I consumatori – L’obiettivo delle banche centrali è sempre quello di mantenere l’inflazione intorno al 2%. La tattica di alzare i tassi d’interesse, nel frattempo, ha un riscontro su tutti i cittadini. In particolare, i mutui a tasso variabile, che in Europa sono più diffusi rispetto agli Stati Uniti, potrebbero conoscere un’ulteriore impennata. Una simulazione effettuata da Sky Tg24 su Facile.it stima un aumento di 100 euro a rata nei prossimi mesi per chi sta comprando casa.

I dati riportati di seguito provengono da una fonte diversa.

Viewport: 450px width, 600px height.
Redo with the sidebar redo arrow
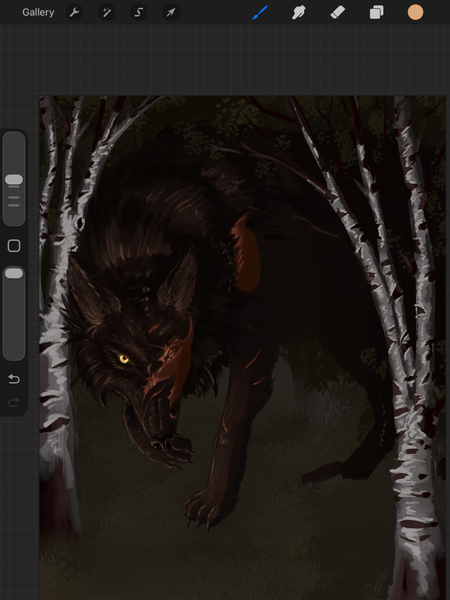[x=14, y=402]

Prossimi passi – Ogni considerazione su nuovi rialzi dei tassi di interesse, in ogni caso, verrà portata al tavolo del G20 a Bangalore, in India, alla fine della settimana. Tra venerdì e sabato si incontreranno infatti i ministri delle Finanze e i Governatori delle banche centrali. E in tutto questo, il Fondo monetario internazionale mostra ottimismo. Come riferito dall’Ansa, per la direttrice operativa dell’Fmi Kristalina Georgieva, il 2023 sarà un anno di rallentamento per la crescita globale, ma questo potrebbe anche riflettersi in modo positivo sull’inflazione.